Los planes para privatizar la operación de los trenes urbanos (corta distancia) de Lisboa y Oporto continúan avanzando.
El primer ministro de Portugal, Luís Montenegro, anunció el 21 de junio que la línea de Cascais será la primera subconcesión ferroviaria en ponerse en marcha, al ser la más sencilla desde el punto de vista técnico.
El Ejecutivo prevé dividir los servicios suburbanos de CP en cuatro lotes: Cascais, Sintra-Azambuja, Sado y la red completa de Oporto. En palabras de Carlos Cipriano, de Publico.pt, «CP va a ser troceada en cuatro». Hasta ahora sólo Barraqueiro y Transdev han mostrado públicamente su interés en el proceso.

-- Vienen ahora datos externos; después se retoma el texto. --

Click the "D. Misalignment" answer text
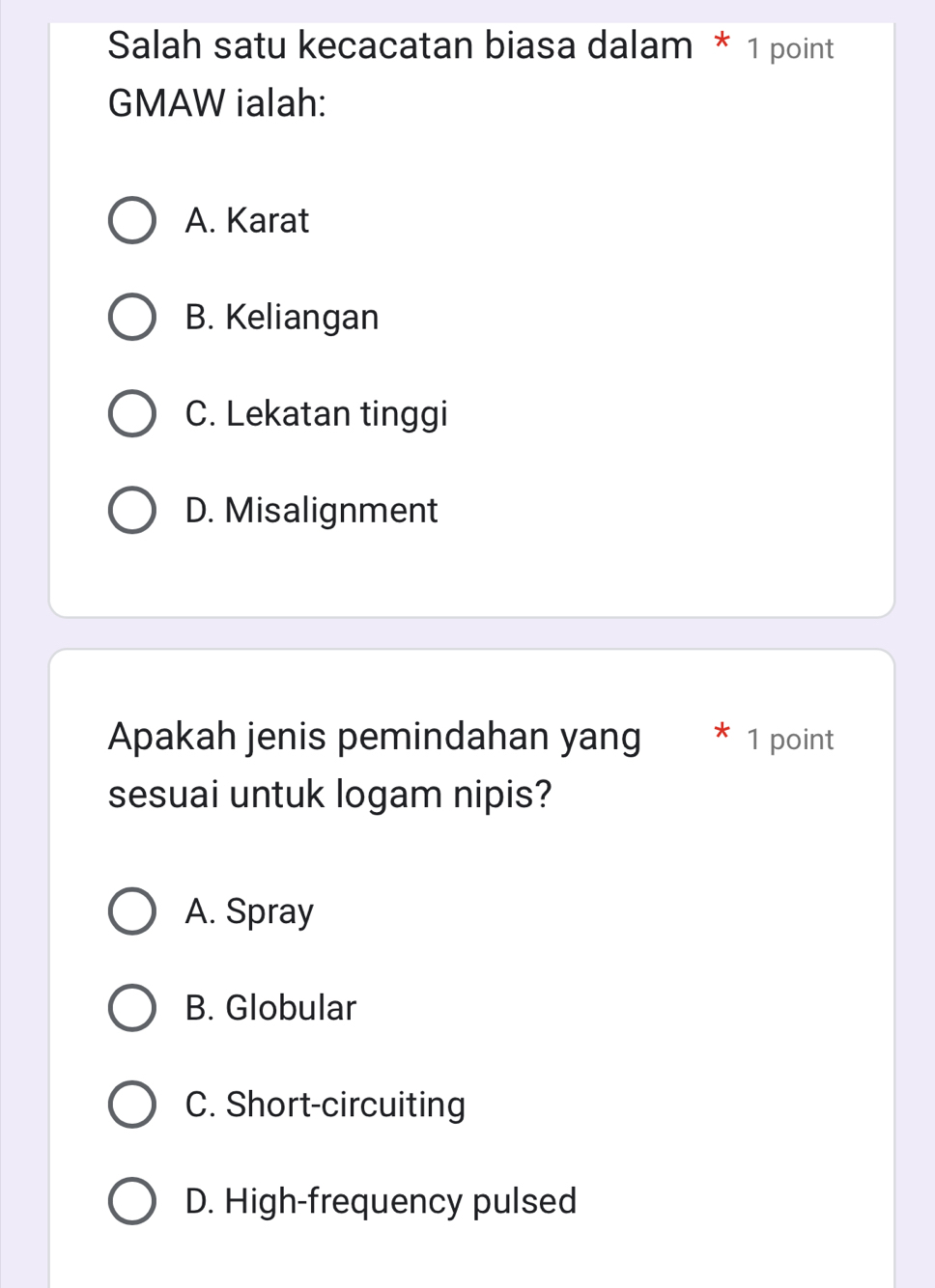 click(x=312, y=511)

La línea de Cascais presenta ventajas operativas al funcionar como sistema aislado, mientras que Sintra-Azambuja comparte infraestructura con otros servicios, lo que complica su gestión. Por su parte, la línea del Sado, con cinco millones de viajeros anuales, ofrece menor atractivo económico.
En Oporto se plantea una subconcesión integral pese a su menor demanda (28 millones de pasajeros frente a 139 millones en Lisboa), aunque con niveles de producción ferroviaria similares.
El modelo en estudio contempla que operadores privados presten servicio bajo la marca CP y con su material rodante, que incluye los 136 trenes de Alstom. La infraestructura y la titularidad seguirían siendo públicas.
El proceso, aún pendiente de la versión final del estudio encargado a Deloitte, ha generado críticas por falta de transparencia y dudas sobre su impacto en la plantilla y en la eficiencia del sistema.